Abran Paso abandonó a su marido cuando su puntería al lanzarle los platos llegó a ser tan exacta que se asustó de sí misma, mí misma, un día de estos lo matas y terminas presa por decapitar a un adefesio. Se marchó dejándole todo: la casa, el auto, el perro, hasta los hijos. Se llevó un poco de ropa y mucho miedo, buscó refugio en casa de sus padres ancianos y se dedicó a trabajar con un sólo objetivo. Tan pronto pudo, recuperó a sus hijos y los crió sin aceptar ni un centavo del hombre al que decidió abandonar. Sus argumentos para dejarlo permanecieron desconocidos, pero siempre se refirió a él como “el adefesio” y tratándose de una mujer tan inequívoca, sus razones ha de haber tenido. Abran Paso fue llamada “loca” y hasta idiota por “dejarle las propiedades”. Lo que no le dejó fue su dignidad. Se rehízo sola y abrió camino pisoteando prejuicios en una época y una ciudad muy duras para una “mujer sola”, aunque ella jamás se consideró tal, ni mucho menos, “sólo una mujer”.
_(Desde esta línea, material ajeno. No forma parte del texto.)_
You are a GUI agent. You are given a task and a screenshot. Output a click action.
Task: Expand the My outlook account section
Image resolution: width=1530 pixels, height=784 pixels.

Cuando Lealtad era poco más que una adolescente, se sorprendió a sí misma y a su pedacito de mundo al salvar a su enamorado de una muerte fija a manos de una turba que apestaba a licor de última. Lealtad se metió a la bronca en la que un montón de borrachos golpeaba a su enamorado. A punta de groserías y empujones, se plantó detrás de él, espalda con espalda, gritando todas las blasfemias que conocía o iba inventando del puro susto, mientras agitaba brazos y piernas de la forma más amenazante que se le ocurrió. Así salvó la vida de él y convenció a los bravucones de que las mujeres somos todas unas locas peligrosas, ni uno se atrevió a tocar a la aparición con veinte brazos, cincuenta piernas y léxico lumpen. De aquella manera, ruidosa y explosiva, su espíritu le descubrió su esencia. Han pasado muchos años desde aquella pelea desigual, la vida ha sido muy explícita con Lealtad al mostrarle casi todas las formas que tiene de ser cruel. Ella ya sabe que una turba maloliente es más fácil de olvidar que algunos golpes de otro tipo, pero ante cada uno, sigue el procedimiento que manda su espíritu: protege su espalda y la de quien ama y después, hace lo que sea necesario, con miedo o sin él. Lealtad sólo olvida que es  valiente cuando ve una libélula, huye de ellas como si fueran pirañas aladas. 

"Yo, por mi parte, siempre desconfiaré de quien se explique demasiado".

Domingo Gutiérrez Cueto. Santander, 1870-1921.

Por un feminismo que permita a cada mujer ser lo que quiera ser.